-- begin INPUT MATERIAL --
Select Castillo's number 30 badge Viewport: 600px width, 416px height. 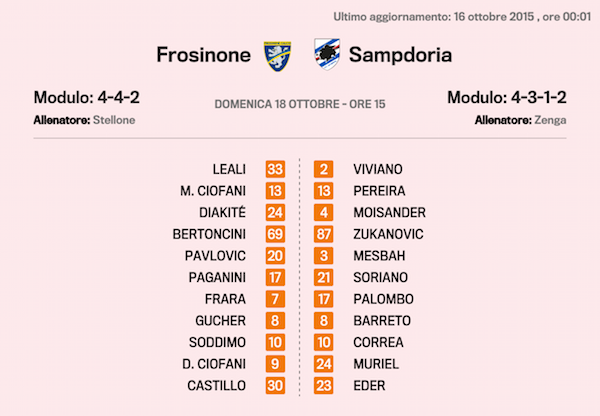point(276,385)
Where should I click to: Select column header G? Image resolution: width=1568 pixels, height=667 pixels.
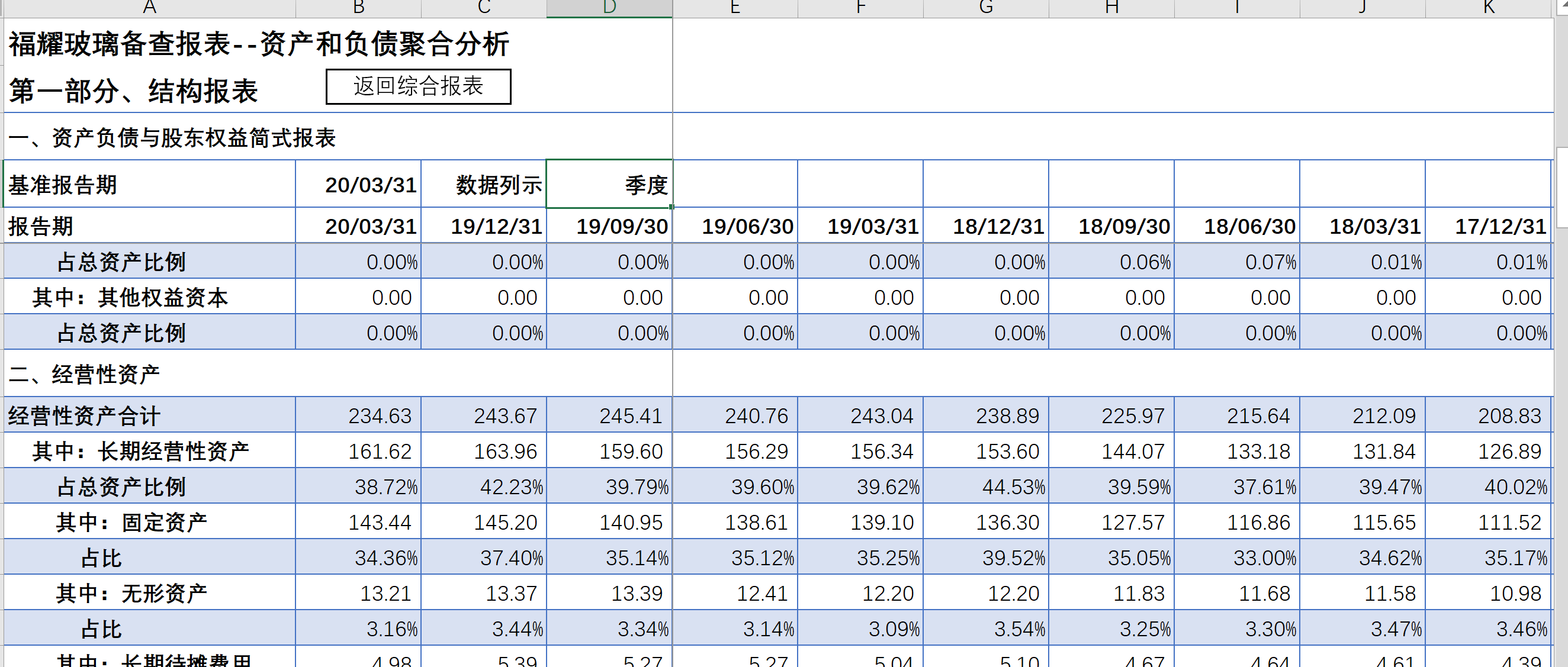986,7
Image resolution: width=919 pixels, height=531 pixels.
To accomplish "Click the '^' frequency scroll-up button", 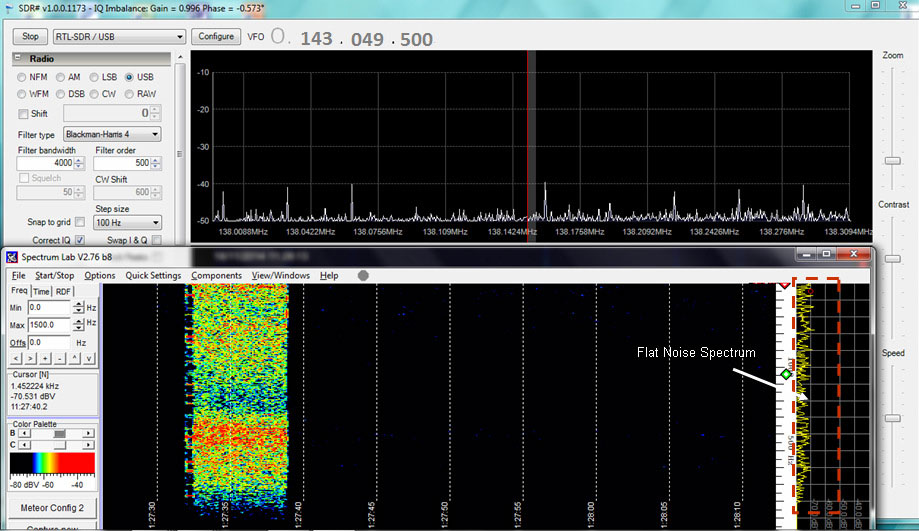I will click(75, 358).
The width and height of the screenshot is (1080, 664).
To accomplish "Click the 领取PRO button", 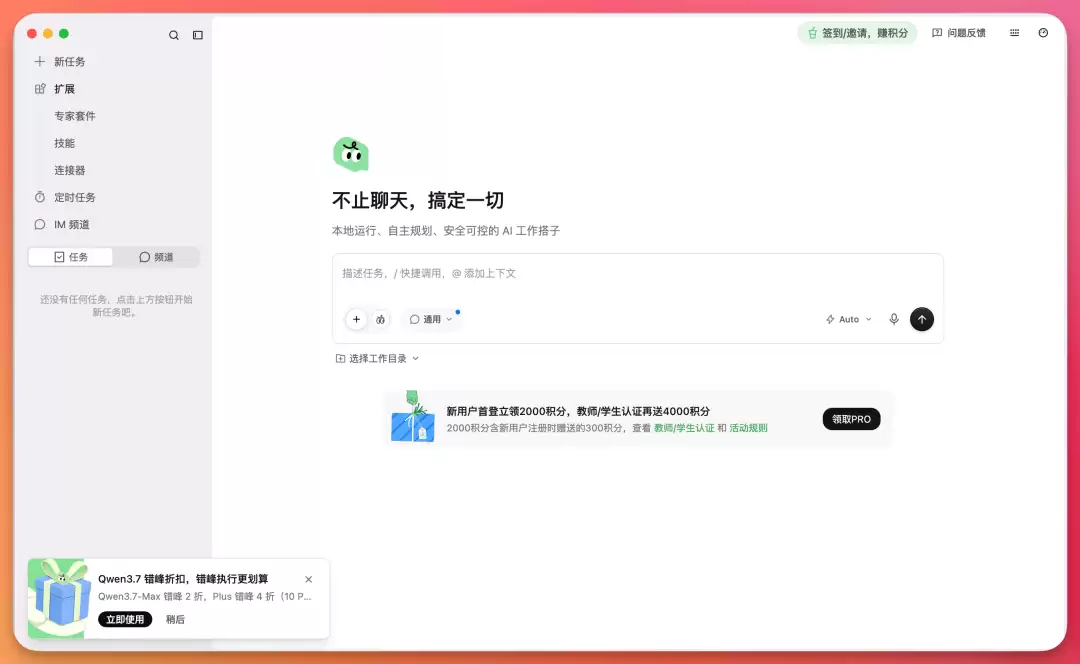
-- end INPUT MATERIAL --
**WHAT YOU NEED TO DO**: Identify every line in the records that contains the word "Image", and copy each of those lines in full.

**ANSWER FOR THE TASK**:
Where should I click to: Select column header G? Image resolution: width=1568 pixels, height=667 pixels.
Image resolution: width=919 pixels, height=531 pixels.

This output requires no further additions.